The pirate, Ralph the Rover, so legend tells, while cruising off the coast of Scotland searching for booty or sport, sank the warning bell on one of the great rocks, to plague the good Abbot of Arbroath who had put it there. The following year the Rover returned and perished himself on the same rock.
In the life of one of Scotland's great men, Robert Louis Stevenson, we find proud record of his grandfather, Robert Stevenson, having built Bell Rock Lighthouse on this same spot years afterward.
No story of Robert Louis Stevenson's life would be complete that failed to mention the work done for Scotland and the world at large by the two men he held most dear, the engineers, his father and grandfather.
When Robert Stevenson, his grandfather, received his appointment on the Board of Northern Lights the art of lighthouse building in Scotland had just begun. Its bleak, rocky shores were world-famous for their danger, and few mariners cared to venture around them. At that time the coast "was lighted at a single point, the Isle of May, in the jaws of the Firth of Forth, where, on a tower already a hundred and fifty years old, an open coal-fire blazed in an open chaufer. The whole archipelago thus nightly plunged in darkness was shunned by seagoing vessels."
The board at first proposed building four new lights, but afterward built many more, so that to-day Scotland stands foremost among the nations for the number and splendor of her coast lights.
Their construction in those early days meant working against tremendous obstacles and dangers, and the life of the engineer was a hazardous one.
"The seas into which his labors carried him were still scarce charted, the coasts still dark; his way on shore was often far beyond the convenience of any road; the isles in which he must sojourn were still partly savage. He must toss much in boats; he must often adventure much on horseback by dubious bridle-track through unfrequented wildernesses; he must sometimes plant his lighthouses in the very camp of wreckers.
"The aid of steam was not yet. At first in random coasting sloop, and afterwards in the cutter belonging to the service, the engineer must ply and run amongst these multiplied dangers and sometimes late into the stormy autumn."
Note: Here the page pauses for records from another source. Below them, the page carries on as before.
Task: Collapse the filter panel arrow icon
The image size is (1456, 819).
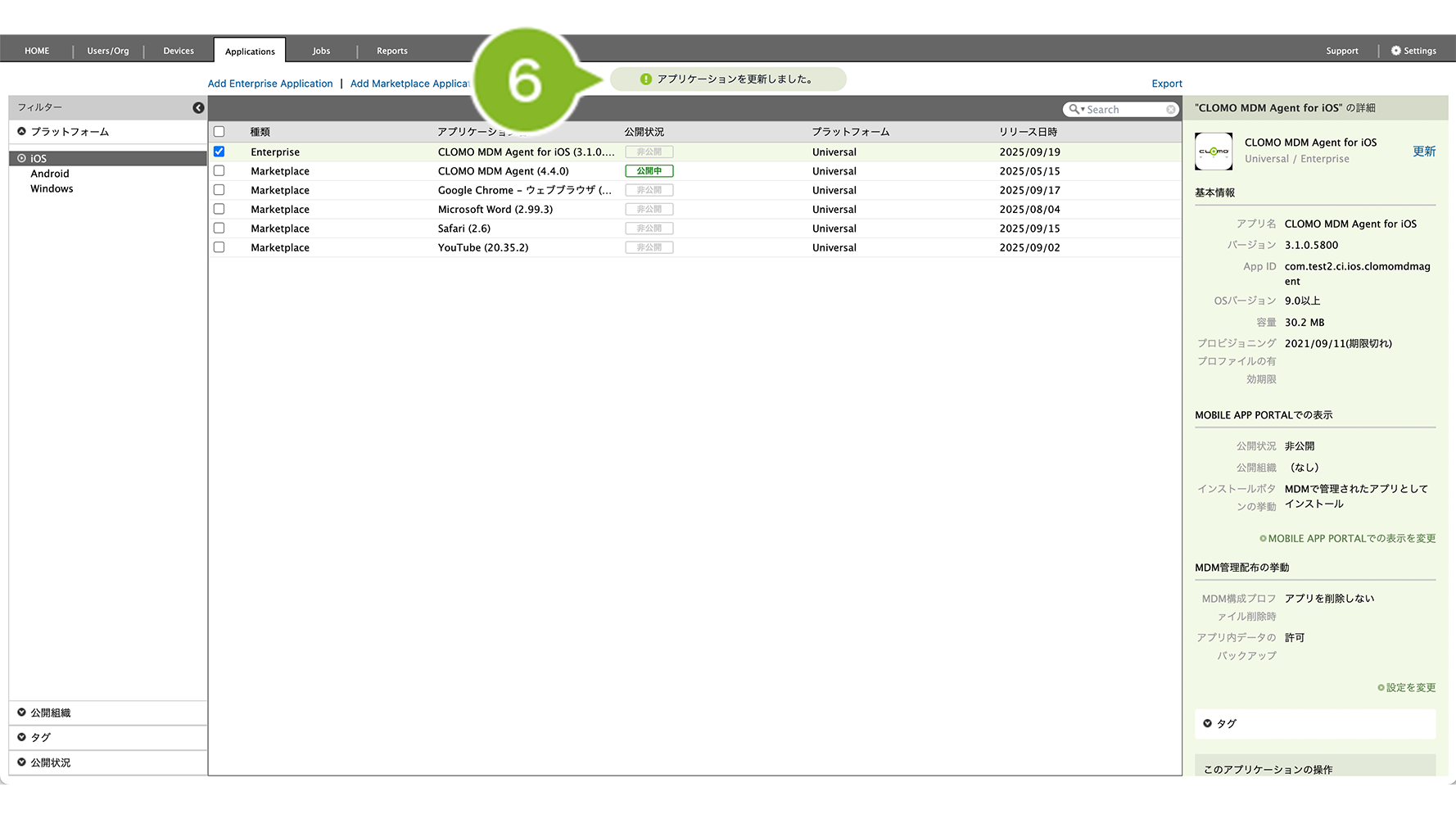Action: coord(198,108)
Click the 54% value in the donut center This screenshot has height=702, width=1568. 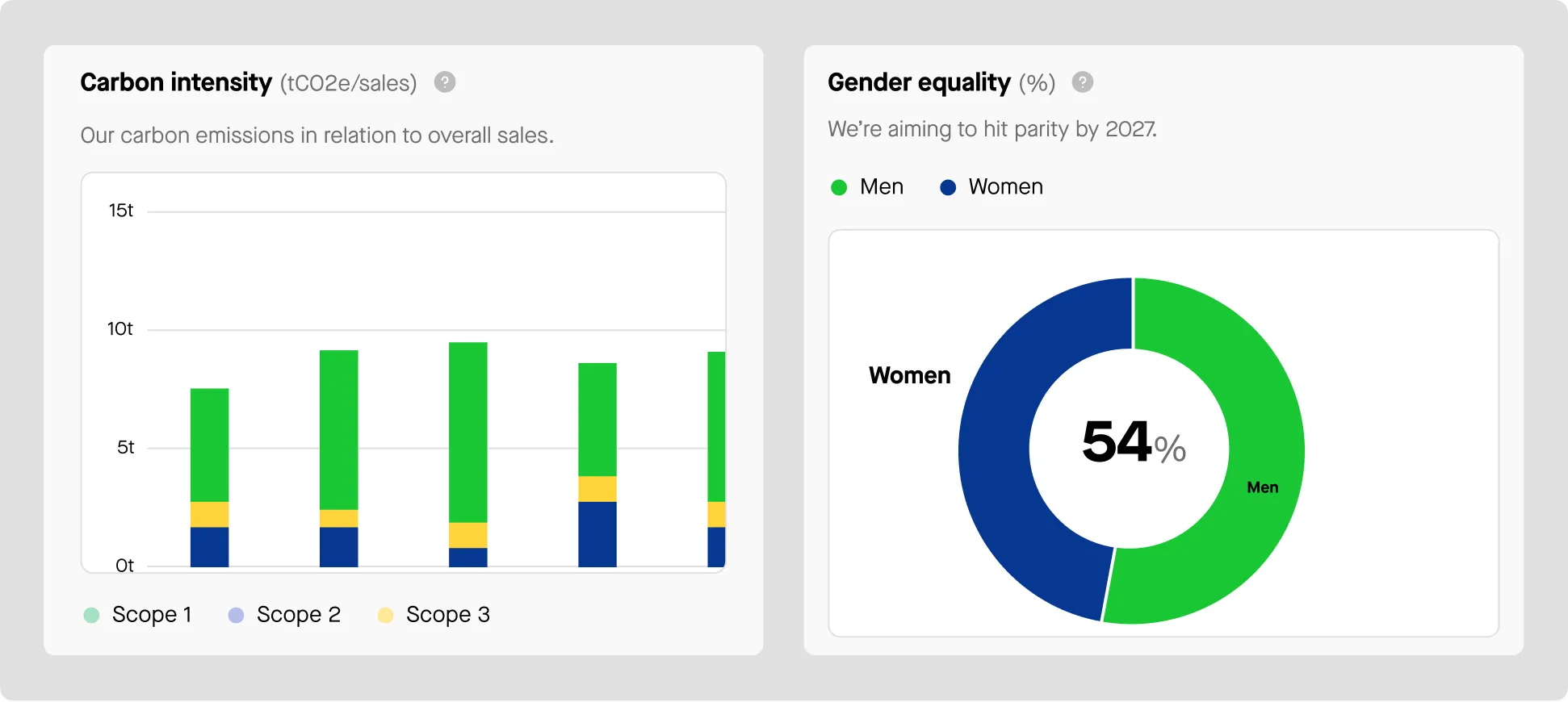(1133, 443)
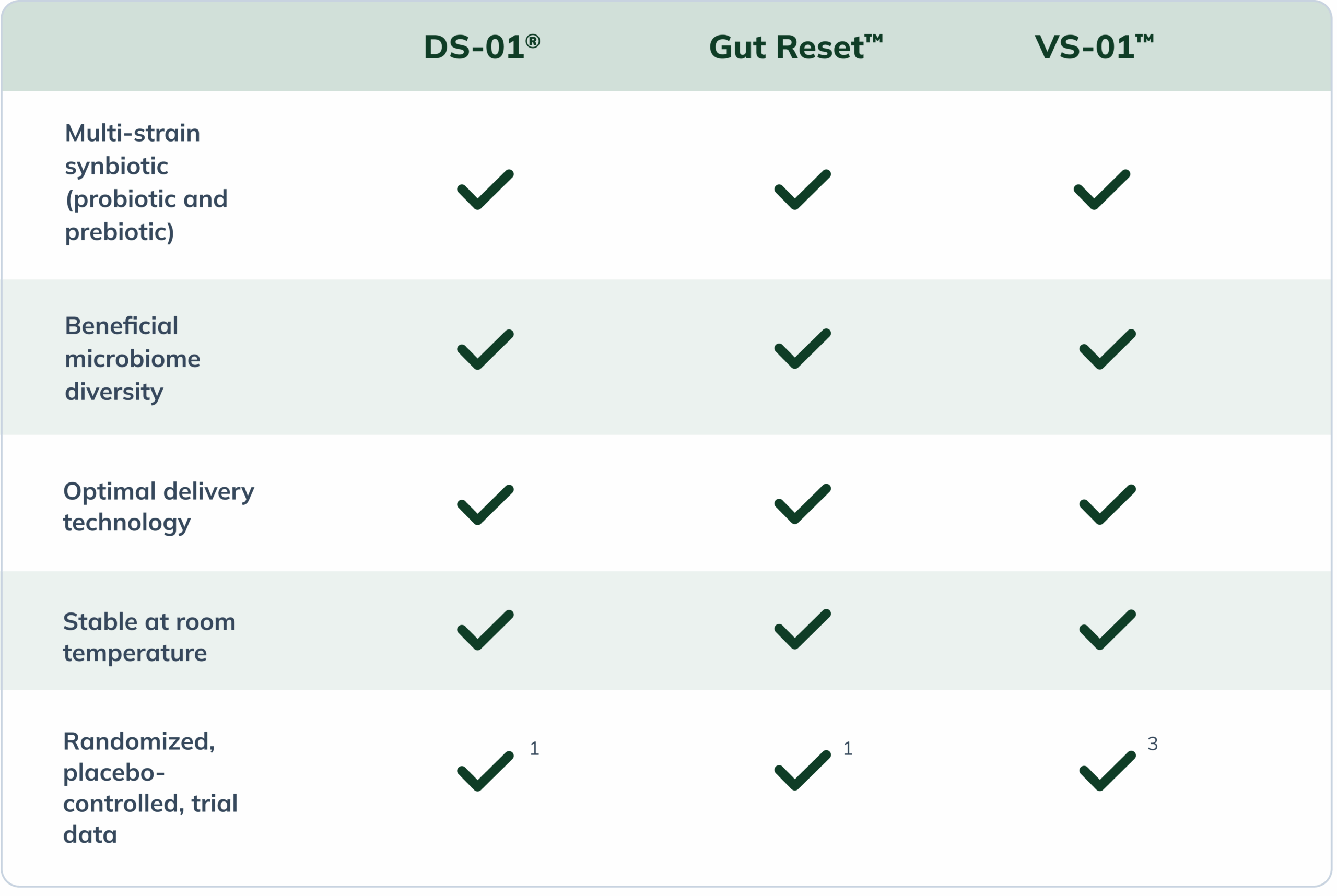Click the DS-01 multi-strain synbiotic checkmark
Viewport: 1337px width, 896px height.
pos(485,190)
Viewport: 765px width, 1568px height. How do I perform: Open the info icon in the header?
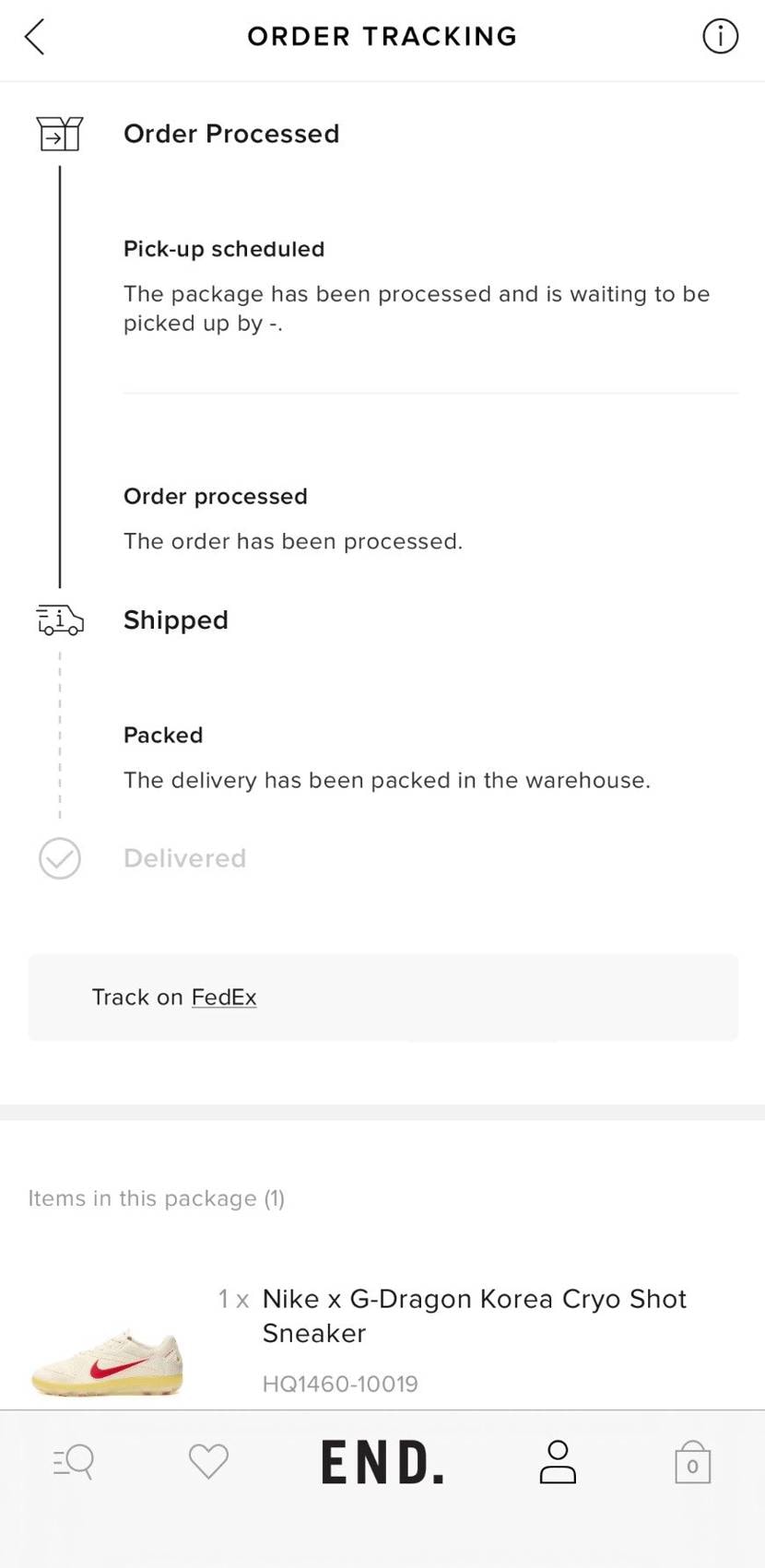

All of which failed to daunt Robert Stevenson who loved action and adventure and the scent of things romantic.
"Not only had towers to be built and apparatus transplanted, the supply of oil must be maintained and the men fed, in the same inaccessible and distant scenes, a whole service with its routine ... had to be called out of nothing; and a new trade (that of light-keeper) to be taught, recruited and organized."
Bell Rock was only one of twenty lighthouses Robert Stevenson helped to build, but it was by far the most difficult one ... and even to-day, after it has been lighted for more than a hundred years, it still remains unique—a monument to his skill.
Bell Rock was practically a reef completely submerged at full tide and only a few feet of its crest visible at low water. To raise a tower on it meant placing a foundation under water, a new and perilous experiment.
"Work upon the rock in the earliest stages was confined to the calmest days of the summer season, when the tides were lowest, the water smoothest, and the wind in its calmest mood. Under such conditions the men were able to stay on the site for about five hours....
"One distinct drawback was the necessity to establish a depot some distance from the erecting site. Those were the days before steam navigation, and the capricious sailing craft offered the only means of maintaining communication between rock and shore, and for the conveyance of men and materials to and fro....
"A temporary beacon was placed on the reef, while adjacent to the site selected for the tower a smith's forge was made fast, so as to withstand the dragging motion of the waves when the rock was submerged. The men were housed on the Smeaton, which, during the spells of work on the rock, rode at anchor a short distance away in deep water."
Once the engineers were all but lost when the Smeaton slipped her moorings and left them stranded on the rock.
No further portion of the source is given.